# League of Legends and MBTI?



## Bunniculla (Jul 17, 2017)

When I DID play laning (badly btw), I wanted ADC or mage mostly (Vayne, Lux, Morgana, Ashe, MF, Veigar, Hermy), that meant bottom with a support. I’m terrible with paying attention to my surroundings so I get ganked, smashed into the wall, yup you name it. Sometimes I try to be aggressive but you gotta pretty much carry (lol) and that’s mostly about positioning and paying attention to everything going on around you. I really wish I had better attention skills.

Now, I just play ARAM. One lane so that eliminates a lot of the attention “width” problems. I just need to focus on what’s happening around me and my team in the narrow one lane. Great. I still prefer to play carry ADC/mage roles. I like the control. I like the glory. I like to take my aggression out on smashing buttons and anihilating the enemy while the team supports me. I also like to play initiating power tank roles like Malphite and Garen. Basically anything that gives me control and power, with the team supporting me. 

PS unlike a lot of you guys, I absolutely despise farming. I know it’s useful, but it’s such a slow and aggravating process. I don’t like to steal the farm from others or them steal the last hit from me. Unfair. 

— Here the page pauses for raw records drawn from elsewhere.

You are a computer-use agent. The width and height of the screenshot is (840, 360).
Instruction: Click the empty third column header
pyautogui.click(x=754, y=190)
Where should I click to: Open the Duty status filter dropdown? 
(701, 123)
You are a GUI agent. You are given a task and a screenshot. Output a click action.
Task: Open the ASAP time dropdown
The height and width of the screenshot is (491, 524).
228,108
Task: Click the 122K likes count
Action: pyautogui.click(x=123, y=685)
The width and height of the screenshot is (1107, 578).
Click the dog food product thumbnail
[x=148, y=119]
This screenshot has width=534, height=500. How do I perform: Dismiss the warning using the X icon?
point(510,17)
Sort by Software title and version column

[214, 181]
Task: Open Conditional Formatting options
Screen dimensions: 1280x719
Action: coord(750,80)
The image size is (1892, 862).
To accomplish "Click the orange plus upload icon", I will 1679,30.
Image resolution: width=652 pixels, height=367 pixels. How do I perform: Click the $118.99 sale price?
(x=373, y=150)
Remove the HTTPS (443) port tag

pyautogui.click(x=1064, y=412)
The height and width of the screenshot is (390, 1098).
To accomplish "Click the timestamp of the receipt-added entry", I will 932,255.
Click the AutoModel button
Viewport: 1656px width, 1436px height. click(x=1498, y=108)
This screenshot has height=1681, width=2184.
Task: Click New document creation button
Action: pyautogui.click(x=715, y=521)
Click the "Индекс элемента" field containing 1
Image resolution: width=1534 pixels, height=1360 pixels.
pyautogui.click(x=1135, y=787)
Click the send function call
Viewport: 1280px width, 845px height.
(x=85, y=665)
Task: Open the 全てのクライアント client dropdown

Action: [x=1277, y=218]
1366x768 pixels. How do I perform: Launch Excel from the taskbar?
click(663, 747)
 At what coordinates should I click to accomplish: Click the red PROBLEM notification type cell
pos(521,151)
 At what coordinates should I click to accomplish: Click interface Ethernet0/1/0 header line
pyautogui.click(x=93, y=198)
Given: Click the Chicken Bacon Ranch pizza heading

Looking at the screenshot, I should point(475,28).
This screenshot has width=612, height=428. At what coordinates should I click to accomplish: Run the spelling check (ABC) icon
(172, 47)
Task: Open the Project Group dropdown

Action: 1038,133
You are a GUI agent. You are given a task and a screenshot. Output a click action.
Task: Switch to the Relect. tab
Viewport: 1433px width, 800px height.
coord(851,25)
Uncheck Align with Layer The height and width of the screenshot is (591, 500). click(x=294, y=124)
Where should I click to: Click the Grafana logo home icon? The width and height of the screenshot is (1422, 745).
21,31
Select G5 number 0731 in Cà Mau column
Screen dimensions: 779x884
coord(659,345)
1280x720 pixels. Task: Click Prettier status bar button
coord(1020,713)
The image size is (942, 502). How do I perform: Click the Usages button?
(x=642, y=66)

This is all very ISTJ of me lol.


----------



## Reila (Jan 17, 2017)

Bunniculla said:


> When I DID play laning (badly btw), I wanted ADC or mage mostly (Vayne, Lux, Morgana, Ashe, MF, Veigar, Hermy), that meant bottom with a support. I’m terrible with paying attention to my surroundings so I get ganked, smashed into the wall, yup you name it. Sometimes I try to be aggressive but you gotta pretty much carry (lol) and that’s mostly about positioning and paying attention to everything going on around you. I really wish I had better attention skills.
> 
> Now, I just play ARAM. One lane so that eliminates a lot of the attention “width” problems. I just need to focus on what’s happening around me and my team in the narrow one lane. Great. I still prefer to play carry ADC/mage roles. I like the control. I like the glory. I like to take my aggression out on smashing buttons and anihilating the enemy while the team supports me. I also like to play initiating power tank roles like Malphite and Garen. Basically anything that gives me control and power, with the team supporting me.
> 
> ...


If you ever feel like it, give Heroes of the Storm a trying. It is Blizzard's MOBA (featuring characters from their franchises, like Warcraft and Overwatch, but definitely not featuring Dante from the Devil May Cry series) and it lacks farming entirely. It is fun but I dropped it because maining heroes is more important than not farming to me.


----------



## Bunniculla (Jul 17, 2017)

Hugging Wabbits said:


> If you ever feel like it, give Heroes of the Storm a trying. It is Blizzard's MOBA (featuring characters from their franchises, like Warcraft and Overwatch, but definitely not featuring Dante from the Devil May Cry series) and it lacks farming entirely. It is fun but I dropped it because maining heroes is more important than not farming to me.


Thanks. Right now I’m pretty obsessed with Town of Salem, but I will look into that when I eventually get bored of Town of Salem. I like the idea of not farming and getting straight to the win lol.


----------



## Chatshire (Oct 12, 2017)

I don’t play anymore because school but when I used to:
ISTP
Top/Mid
I mained Irelia


----------



## Turi (May 9, 2017)

Carolshire said:


> I don’t play anymore because school but when I used to:
> ISTP
> Top/Mid
> I mained Irelia


I used to do that!
I used to face way too many Jax's though, lol.


----------



## Rydori (Aug 7, 2017)

Turi said:


> I used to do that!
> I used to face way too many Jax's though, lol.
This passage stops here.